Petit lexique des expressions courantes se rapportant à la seconde guerre modiale

Holocauste. Shoah. Judéocide. Génocide. Unicité. Spécificité. Témoins. Survivants. Rescapés. Victimes. Martyrs. Déportés politiques. Camps. Crimes contre l'humanité. Les Malgré-nous

Holocauste : ce mot désigne, dans l'Ancien testament, un sacrifice au cours duquel un animal est sacrifié puis brûlé. Utilisé pour désigner le massacre des Juifs entre 1942 et 1945, dans les camps d'extermination ou lors des operations des Einsatzkommandos, ce mot est un contresens: il n'y a pas de sacrifices humains dans la Bible (hormis celui du fils d'Abraham, interrompu par Dieu). Le mot Holocaust (ici en anglais) est cependant généralement utilisé dans le sens de "massacre de Juifs entre 1942 et 1945" par les Anglo-saxons. En effet, la lecture de la Bible et en particulier de l'Ancien Testament est très repandue chez les protestants américains. Le principal musée aux USA se nomme du reste US. Holocaust Memorial Museum. Ce mot, dont l'origine est finalement peu connue des ethnies catholiques romaines (ne lisant pas l'Ancien Testament), n'a d'impact émotionnel que sur les persomnes au courant du sens nouveau qui lui est attribué. Une source d'impact a été la (très discutable) série américaine "Holocaust" projetée sur les écrans européens, il y a une vingtaine d'année. C'est un mot à connotations religieuses, donc, généralement, assez faibles.

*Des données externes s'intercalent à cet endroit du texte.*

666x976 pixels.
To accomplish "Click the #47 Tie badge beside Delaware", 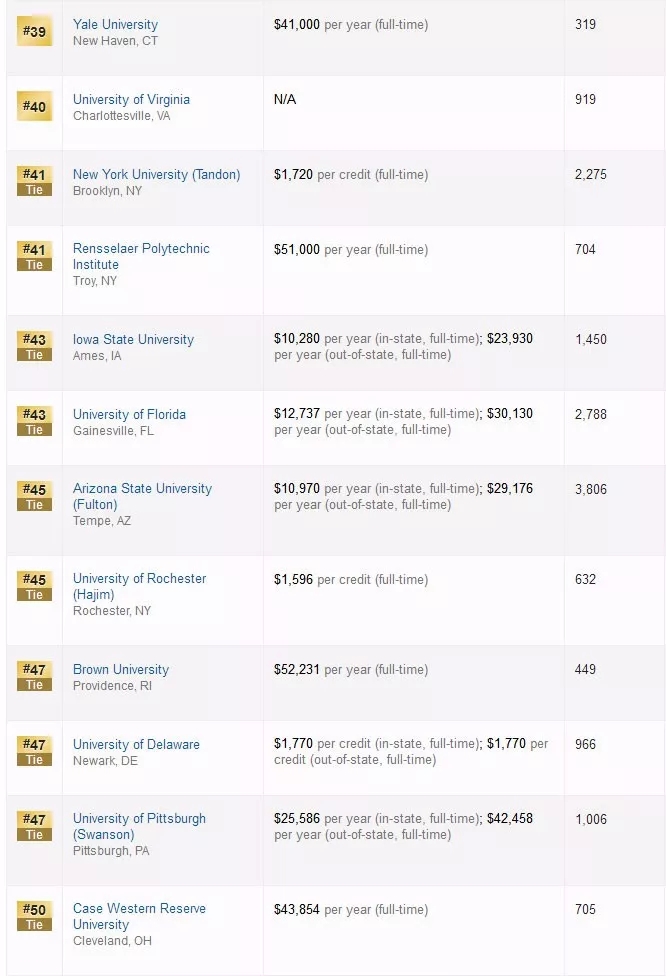I will point(34,751).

Shoah : est un mot hébreux signifiant "accident, catastrophe". Si les victimes, au moment de leur mort, ont réalisé ce qui allait leur arriver, on peut imaginer qu'ils ont pu le ressentir comme une catastrophe quasiment inattendue. L'expression idiomatique americaine décrivant un accident brutal est "comme une tonne de briques". Le mot Shoah nous semble également inexact en ce sens que la notion d' "accident ou catastrophe" implique un caractere fortuit, or, le massacre des Juifs entre 1942 et 1945, est tout, sauf fortuit, que l'on adopte la version volontariste (massacre voulu de longue date) ou la version circonstancielle (massacre survenu parce que des conditions politiques ou techniques étaient remplies). Le mot Shoah, du fait de son origine hébraique, est évidemment populaire dans les milieux juifs, de même qu'il l'est dans les milieux non juifs suite à l'influence du film de Lanzmann portant ce titre. De toutes façons, c'est un mot à très forte connotation émotionnelle mais principalement pour les Juifs.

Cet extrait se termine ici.